What is being asked.
Write out again, exactly, the lines below starting at the one with "1008x608 pixels. Task: Pick" and ending at the one with "Click magnifier icon on EQ8 Score card".

============================================================

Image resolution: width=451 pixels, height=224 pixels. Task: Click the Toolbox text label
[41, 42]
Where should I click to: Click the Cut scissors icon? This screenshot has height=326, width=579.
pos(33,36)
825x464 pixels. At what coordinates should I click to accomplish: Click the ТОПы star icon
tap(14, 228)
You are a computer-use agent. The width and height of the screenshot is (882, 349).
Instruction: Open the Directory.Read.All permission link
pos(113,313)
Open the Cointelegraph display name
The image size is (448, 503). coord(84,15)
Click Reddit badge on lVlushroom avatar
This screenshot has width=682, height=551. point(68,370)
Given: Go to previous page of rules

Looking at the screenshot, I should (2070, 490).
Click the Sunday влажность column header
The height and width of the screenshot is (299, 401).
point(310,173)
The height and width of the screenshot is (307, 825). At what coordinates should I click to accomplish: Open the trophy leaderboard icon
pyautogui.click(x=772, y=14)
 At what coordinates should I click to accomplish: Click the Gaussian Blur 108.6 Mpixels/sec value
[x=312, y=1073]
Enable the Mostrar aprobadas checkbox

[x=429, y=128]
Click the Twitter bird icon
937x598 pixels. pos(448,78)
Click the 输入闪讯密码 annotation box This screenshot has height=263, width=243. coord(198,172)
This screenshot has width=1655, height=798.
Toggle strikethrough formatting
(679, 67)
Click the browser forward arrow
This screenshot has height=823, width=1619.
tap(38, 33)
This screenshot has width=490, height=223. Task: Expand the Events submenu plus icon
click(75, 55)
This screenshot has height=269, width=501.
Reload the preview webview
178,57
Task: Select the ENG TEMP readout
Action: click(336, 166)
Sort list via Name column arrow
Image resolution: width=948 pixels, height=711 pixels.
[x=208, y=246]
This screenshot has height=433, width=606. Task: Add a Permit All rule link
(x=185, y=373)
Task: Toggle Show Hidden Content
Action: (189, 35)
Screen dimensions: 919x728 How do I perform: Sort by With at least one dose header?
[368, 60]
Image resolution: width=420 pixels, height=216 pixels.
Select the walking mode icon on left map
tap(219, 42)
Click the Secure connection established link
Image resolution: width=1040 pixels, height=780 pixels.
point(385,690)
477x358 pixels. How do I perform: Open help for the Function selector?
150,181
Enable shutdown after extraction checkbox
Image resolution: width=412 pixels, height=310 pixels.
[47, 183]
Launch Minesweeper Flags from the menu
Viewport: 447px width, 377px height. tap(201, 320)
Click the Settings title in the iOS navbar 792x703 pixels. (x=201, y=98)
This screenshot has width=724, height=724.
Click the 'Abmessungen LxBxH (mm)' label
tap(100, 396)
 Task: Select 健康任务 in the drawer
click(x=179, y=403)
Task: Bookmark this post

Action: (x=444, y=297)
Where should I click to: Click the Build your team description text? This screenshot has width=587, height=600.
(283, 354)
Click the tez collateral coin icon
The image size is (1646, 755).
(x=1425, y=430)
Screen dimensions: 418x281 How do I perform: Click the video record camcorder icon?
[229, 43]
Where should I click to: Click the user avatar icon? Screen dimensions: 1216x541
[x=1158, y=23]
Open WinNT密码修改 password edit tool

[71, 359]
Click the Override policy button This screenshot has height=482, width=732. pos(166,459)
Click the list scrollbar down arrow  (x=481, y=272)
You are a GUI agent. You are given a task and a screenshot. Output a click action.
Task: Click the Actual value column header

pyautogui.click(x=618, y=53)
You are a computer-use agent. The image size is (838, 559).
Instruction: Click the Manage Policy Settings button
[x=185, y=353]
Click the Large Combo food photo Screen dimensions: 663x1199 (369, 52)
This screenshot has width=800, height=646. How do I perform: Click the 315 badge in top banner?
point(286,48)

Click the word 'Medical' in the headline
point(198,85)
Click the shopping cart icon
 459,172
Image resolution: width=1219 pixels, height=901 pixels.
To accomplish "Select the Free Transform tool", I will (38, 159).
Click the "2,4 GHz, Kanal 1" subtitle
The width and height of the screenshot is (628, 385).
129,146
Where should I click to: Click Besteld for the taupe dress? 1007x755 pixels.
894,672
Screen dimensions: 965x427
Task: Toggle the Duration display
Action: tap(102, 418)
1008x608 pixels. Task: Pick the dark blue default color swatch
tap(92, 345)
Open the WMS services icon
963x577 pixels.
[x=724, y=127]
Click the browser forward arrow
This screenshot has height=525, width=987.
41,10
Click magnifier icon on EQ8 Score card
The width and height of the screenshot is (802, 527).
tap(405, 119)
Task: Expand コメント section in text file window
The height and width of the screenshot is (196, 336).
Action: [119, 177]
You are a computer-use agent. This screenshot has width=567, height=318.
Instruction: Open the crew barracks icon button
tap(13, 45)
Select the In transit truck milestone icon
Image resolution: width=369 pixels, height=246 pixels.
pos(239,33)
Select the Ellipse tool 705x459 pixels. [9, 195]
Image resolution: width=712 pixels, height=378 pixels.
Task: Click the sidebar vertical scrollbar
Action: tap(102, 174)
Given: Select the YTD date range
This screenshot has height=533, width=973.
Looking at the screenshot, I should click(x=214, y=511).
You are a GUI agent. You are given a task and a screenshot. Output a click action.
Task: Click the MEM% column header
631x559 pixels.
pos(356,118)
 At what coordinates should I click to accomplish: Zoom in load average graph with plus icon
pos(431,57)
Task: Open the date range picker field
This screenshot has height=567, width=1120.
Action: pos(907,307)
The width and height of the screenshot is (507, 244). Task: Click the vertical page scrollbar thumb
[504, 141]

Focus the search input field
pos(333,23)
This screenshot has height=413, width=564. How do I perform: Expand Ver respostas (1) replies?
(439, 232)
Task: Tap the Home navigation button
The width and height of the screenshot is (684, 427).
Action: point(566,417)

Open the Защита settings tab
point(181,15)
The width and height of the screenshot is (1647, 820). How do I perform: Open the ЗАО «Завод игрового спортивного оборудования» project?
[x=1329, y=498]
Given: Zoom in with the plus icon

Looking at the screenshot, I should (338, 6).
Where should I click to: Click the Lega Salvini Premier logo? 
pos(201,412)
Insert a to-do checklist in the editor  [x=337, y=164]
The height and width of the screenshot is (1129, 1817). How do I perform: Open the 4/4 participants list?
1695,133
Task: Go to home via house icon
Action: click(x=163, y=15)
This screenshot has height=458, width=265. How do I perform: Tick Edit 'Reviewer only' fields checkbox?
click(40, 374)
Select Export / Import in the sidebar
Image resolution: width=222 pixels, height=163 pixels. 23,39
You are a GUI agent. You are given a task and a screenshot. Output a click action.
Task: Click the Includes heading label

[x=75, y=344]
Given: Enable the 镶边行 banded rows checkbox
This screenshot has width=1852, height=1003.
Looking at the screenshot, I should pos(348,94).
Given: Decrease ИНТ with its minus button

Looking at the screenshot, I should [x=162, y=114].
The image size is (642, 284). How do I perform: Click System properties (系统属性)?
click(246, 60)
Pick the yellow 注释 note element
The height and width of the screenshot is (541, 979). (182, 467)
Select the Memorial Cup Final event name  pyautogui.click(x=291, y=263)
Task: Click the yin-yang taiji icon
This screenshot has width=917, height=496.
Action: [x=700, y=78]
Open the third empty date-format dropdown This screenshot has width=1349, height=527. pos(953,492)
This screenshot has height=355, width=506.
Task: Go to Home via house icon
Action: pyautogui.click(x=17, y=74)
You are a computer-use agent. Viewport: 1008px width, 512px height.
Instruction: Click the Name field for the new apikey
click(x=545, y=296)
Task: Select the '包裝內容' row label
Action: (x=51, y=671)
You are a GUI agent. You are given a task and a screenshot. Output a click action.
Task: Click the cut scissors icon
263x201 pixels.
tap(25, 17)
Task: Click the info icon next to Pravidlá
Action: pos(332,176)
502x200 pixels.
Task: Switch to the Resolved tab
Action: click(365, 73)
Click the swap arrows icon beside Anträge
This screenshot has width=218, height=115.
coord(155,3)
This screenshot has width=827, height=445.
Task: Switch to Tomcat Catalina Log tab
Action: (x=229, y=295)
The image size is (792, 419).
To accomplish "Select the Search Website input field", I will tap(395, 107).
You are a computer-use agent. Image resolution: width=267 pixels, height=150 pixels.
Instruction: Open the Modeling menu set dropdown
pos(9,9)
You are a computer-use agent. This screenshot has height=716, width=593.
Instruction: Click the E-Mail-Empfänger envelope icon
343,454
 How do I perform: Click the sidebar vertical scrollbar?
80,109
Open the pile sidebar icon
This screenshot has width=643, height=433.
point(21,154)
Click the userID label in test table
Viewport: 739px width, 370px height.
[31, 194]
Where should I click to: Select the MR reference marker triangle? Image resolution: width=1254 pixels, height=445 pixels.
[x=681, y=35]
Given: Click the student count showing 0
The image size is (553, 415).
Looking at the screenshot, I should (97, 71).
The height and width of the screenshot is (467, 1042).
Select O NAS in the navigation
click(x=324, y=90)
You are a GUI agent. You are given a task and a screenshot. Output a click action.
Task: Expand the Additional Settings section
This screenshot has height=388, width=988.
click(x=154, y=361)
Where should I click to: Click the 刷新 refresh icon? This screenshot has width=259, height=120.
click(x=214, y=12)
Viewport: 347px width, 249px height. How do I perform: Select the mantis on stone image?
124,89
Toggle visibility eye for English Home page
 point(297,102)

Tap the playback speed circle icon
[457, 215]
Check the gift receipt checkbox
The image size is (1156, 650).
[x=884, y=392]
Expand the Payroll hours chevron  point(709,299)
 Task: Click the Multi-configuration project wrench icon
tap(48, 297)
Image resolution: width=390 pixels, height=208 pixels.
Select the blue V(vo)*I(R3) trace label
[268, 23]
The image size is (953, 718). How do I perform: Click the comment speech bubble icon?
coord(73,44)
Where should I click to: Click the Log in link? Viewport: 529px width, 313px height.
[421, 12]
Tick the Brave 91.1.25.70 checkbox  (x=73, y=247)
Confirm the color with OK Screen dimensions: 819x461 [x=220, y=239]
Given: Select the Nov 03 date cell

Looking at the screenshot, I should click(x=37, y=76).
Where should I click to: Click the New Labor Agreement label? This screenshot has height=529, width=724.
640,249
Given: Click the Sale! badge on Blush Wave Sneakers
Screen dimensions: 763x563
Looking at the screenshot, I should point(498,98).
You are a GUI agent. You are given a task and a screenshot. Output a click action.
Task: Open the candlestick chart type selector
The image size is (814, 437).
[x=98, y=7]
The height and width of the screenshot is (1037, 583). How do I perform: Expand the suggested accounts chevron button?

============================================================

Your response.
1008x608 pixels. Task: Pick the dark blue default color swatch
tap(92, 345)
Open the WMS services icon
963x577 pixels.
[x=724, y=127]
Click the browser forward arrow
This screenshot has height=525, width=987.
41,10
Click magnifier icon on EQ8 Score card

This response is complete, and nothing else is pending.